All Johnny said was "Pass the butter."  It was a minute or two before he said, "You don't want a thing like that to happen."

Andy frowned.  He turned his head to look at Dorrie, puzzled, before turning back to Johnny.  Johnny just poured syrup over his pancakes and ate his breakfast, not looking at either of them.

"Ain't that the general idea?" asked Andy.

"A man could get killed in that sort of fracas."

Andy snorted.  "Well?"

"Andy, don't you ever get to the point where you take killin' lightly.  It's not a good thing to do to kill a man or cause a man to be killed."  Johnny's already soft voice dropped even further.  "Makes you sick inside."

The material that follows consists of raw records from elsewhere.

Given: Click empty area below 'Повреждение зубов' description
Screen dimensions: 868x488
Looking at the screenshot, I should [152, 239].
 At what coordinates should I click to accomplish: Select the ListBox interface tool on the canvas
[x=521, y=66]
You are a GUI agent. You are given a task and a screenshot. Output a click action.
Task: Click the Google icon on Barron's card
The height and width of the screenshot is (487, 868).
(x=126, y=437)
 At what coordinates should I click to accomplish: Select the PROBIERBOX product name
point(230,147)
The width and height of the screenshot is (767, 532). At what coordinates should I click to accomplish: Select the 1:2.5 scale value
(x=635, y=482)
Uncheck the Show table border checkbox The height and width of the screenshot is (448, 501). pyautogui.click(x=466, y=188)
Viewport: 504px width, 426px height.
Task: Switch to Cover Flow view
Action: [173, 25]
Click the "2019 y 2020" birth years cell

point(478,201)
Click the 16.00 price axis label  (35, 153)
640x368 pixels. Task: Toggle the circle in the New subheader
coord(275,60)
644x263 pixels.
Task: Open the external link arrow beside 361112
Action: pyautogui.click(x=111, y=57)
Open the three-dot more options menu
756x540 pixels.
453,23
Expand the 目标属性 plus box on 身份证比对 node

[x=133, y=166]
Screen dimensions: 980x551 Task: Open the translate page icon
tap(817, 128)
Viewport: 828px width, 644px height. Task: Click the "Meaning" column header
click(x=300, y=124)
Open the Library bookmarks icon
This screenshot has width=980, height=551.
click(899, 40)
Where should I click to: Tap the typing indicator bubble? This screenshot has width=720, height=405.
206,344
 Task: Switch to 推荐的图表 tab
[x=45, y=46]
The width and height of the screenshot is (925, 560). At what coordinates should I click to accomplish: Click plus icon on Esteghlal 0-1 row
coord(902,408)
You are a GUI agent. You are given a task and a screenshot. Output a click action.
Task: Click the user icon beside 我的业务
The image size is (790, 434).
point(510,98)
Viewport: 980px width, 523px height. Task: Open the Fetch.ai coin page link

That little, curling, aching something inside Dorrie's chest was back; hurting and tightening so hard that she let her mouth open and gulped in air to try and cool it.  She turned her back to them quickly, so Johnny wouldn't see her face.  Her fingers shook as she put the plate down beside the stove.

"Well, gawsh," said Andy.  "Wha—?"

Dorrie turned on her heel, wanting to get that sound out of Johnny's quiet voice.  "That's enough, Andy.  Finish your breakfast."  She got to her chair somehow.  How she didn't stumble, she couldn't guess.  "And listen to Johnny."

Johnny gave her a strange little smile, the corner of his mouth lifting.  Andy, frowning and puzzled looking, stared down at his plate.

"We’ve started something now," said Dorrie, and to her shame she could hear how the trembling that had started in her fingers had reached her voice.  "How will it end?"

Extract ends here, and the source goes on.